En 2020, lors du deuxième tour des élections municipales, nous avons, avec le collectif Citoyens pour le climat, tenté de faire signer aux derniers candidats une charte qui comprenait la mise en place d’une convention citoyenne pour le climat à l’échelle de la Métropole, ainsi que des fonds dédiés à la mise en œuvre d’une véritable politique eco-responsable, de décarbonation dans nos pratiques (énergies solaires, diminution des déchets, etc.). Hélas, le maire-président de la Métropole ne nous a jamais répondu !
Nous avons ensuite rencontré Mme St Martin, élue au Renouveau démocratique et à l’innovation sociale, qui nous a très gentiment reçus tout en nous faisant bien comprendre qu’ils avaient été élus sur un programme et qu’ils allaient appliquer ce programme : rien que le programme, tout le programme. Nos propositions n’entraient pas dans leurs objectifs. Pour moi, la démocratie participative, c’est donner aux citoyennes et citoyens les moyens d’exercer un véritable pouvoir de décision en lien avec leurs élus, afin qu’ils puissent décider en conscience des grands projets structurants, tant au niveau national que local, et ce, pas uniquement tous les 6 ans avec des promesses qui n’engagent que ceux qui y croient !
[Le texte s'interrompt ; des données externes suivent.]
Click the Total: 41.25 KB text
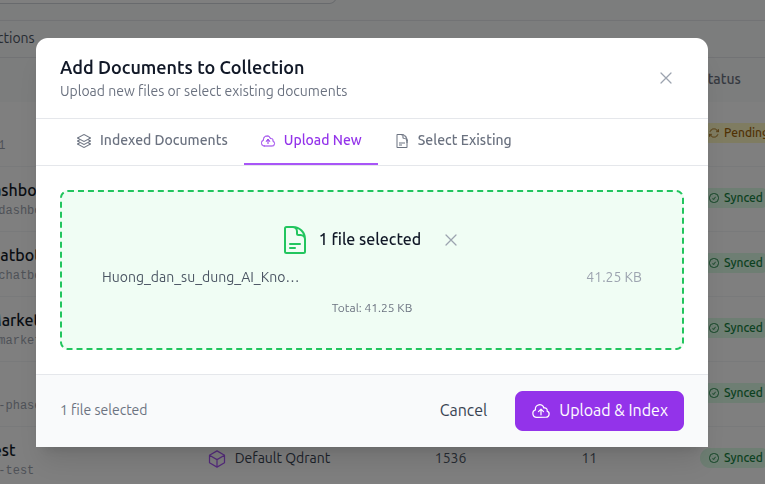The image size is (765, 484). [372, 308]
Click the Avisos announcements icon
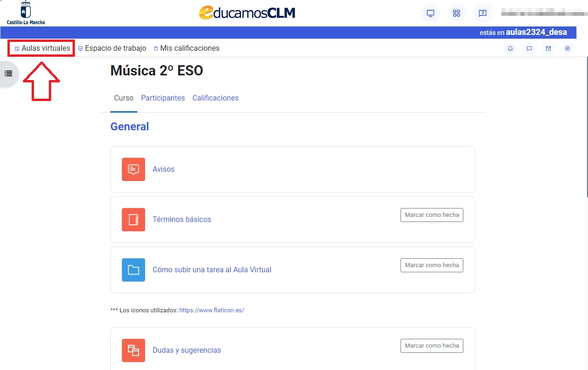Screen dimensions: 588x370 pos(134,169)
Nous avons vu la convention citoyenne pour le climat de Macron, qui a été une grande réussite sur le plan humain, mais un échec en raison de sa politique autoritaire, et du fait qu’il n’a pas suivi les 150 citoyennes et citoyens à la fin. C’est une vraie question à laquelle nos députés devraient répondre et proposer des solutions. Je note d’ailleurs que sept d’entre eux souhaitent faire encadrer par une loi les conventions citoyennes. Nous avons là l’exemple même de la création d’une convention citoyenne : comment faire en sorte qu’une loi soit décidée par ceux qui la font, et non par ceux qui la subissent ? N’est-ce pas là un enjeu de partage du pouvoir ?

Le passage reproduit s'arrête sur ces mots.